Suppose one had a surgery but they didn't tell the insurer while taking policy. Now after 8 years if they need to redo the same surgery, wouldn't this be considered as fraud? Wouldn't the insurer have the welcome call's recordings?
 
@resjudicata When i said no questions after 8 yrs, i was seeing protection under the 8 yrs moratorium introduced by IRDA which says if you can't find out a pre existing diseases not declared by the. Patient in 8 yrs then tough luck you need to cover him no matter what.
When this rule was introduced the next year policy premiums were significantly higher to underwrite this risk.
Even with this rule the insurer could still screw you if they find out you hid a diseases by increasing your premium by the maximum allowed value at milestone ages like 40, 45, 50,60 65 & so on this will add up to s lot of money in the end.
Finally they could do what they did in the Original Post illegally cancelling you policy or denying your claim, they will deal with you in court they have lawyers in their payroll paid a monthly salary for this but we need to hire one.
 
@liquidgass There are actually 2 ways to justify this and there are ways customers and Companies have used this to benefit them

So, in case of life insurance, 3 years and in case of health insurance, 8 years. Now no one will question the customer whether they have checked the details or not at the time of taking a premium amount or issuing policy.

But this rechecking of policy occurs when claims is of very high value. Let's say 3 Cr or Medical bill of 70 lakh as such. Customer says that we have mentioned all details correctly.

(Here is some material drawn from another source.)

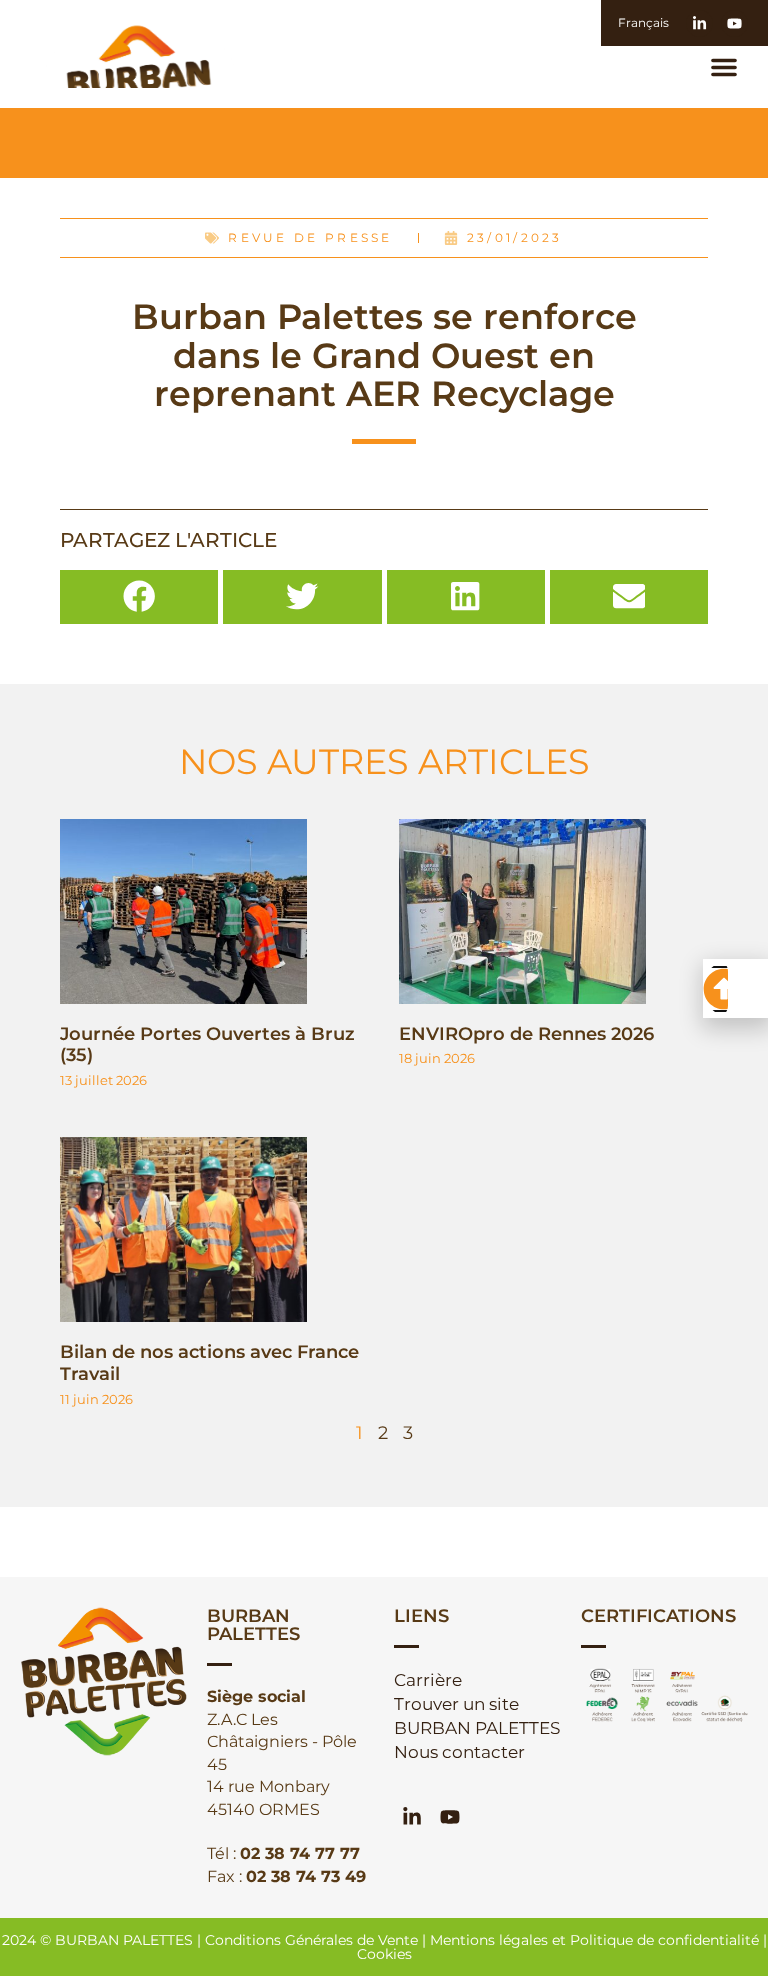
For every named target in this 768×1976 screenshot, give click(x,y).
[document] (384, 988)
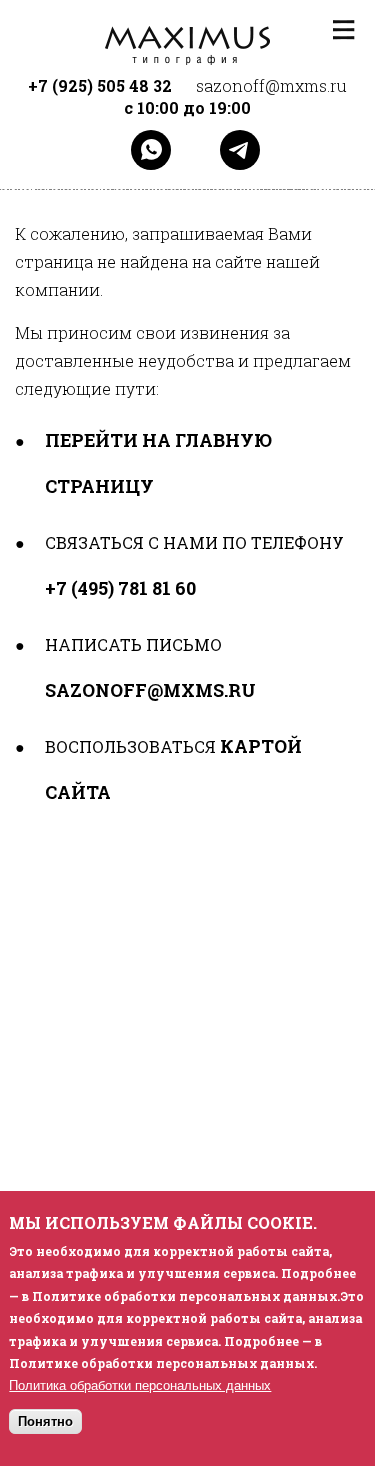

These Health Insurance Companies will check your medical reports, contact the doctor who made those reports, the hospital, and check every file.

Now what the moratorium explains is that,

If the customer is unaware, and the insurance company didn't ask or confirm, the agent didn't ask or confirm and the customer didn't know, then it was insurance companies is at fault and after 3 years, if anything happens, then claim is a must.

Now if Material facts were known but not disclosed, due to any reason, may be falsehood, Company/ agent didn't ask questions or customer lied, and this info was found to be true in writing even after 3 years, claim can be rejected on the ground that Imp material facts that could have changed Policy issuing Decisions were hidden. So claim is rejected. Now the insurance company will make sure to prove this whatsoever. This is not a huge issue in case of term insurance, but in health insurance, this rule helps a lot of health insurance companies to reject claim

This 2nd part is not known to people
 
@joed This is what I was thinking. Plus there is a call before issuing policy from the insurer where in they ask all kinds of questions about the details filled in the form. I am sure they will keep this recording saved for 8+ years.
 
@liquidgass
moratorium introduced by IRDA which says if you can't find out a pre existing diseases not declared by the. Patient in 8 yrs then tough luck you need to cover him no matter what.

Thanks. Where can one read more about this announcement or this rule in detail by IRDA?
 
@amandajd In paper the counter dosent get reset but in actual life it does. There are horror stories of people who were enticed with porting their 10 yrs old Govt psu policy to private companies by Telecallers by dangling a ₹2000 SWIGGY gift voucher, & them getting a claim shortly after porting i don't need to tell you they lost 2Lakhs in the pursuit of 2k SWIGGY voucher.
 
@liquidgass Can you please share the link of the 8 year rule from IRDA site? I was confirmed by both Beshak and Ditto.

Think of it - it makes sense - there was a disease that let’s say Care Insurance ignored or wasn’t informed of and after 7 years in 8th year it was ported to Ergo and then there was a major hospitalisation and it had some history or need to be informed - it just doesn’t make sense that Ergo foots the bill while barely getting any premiums.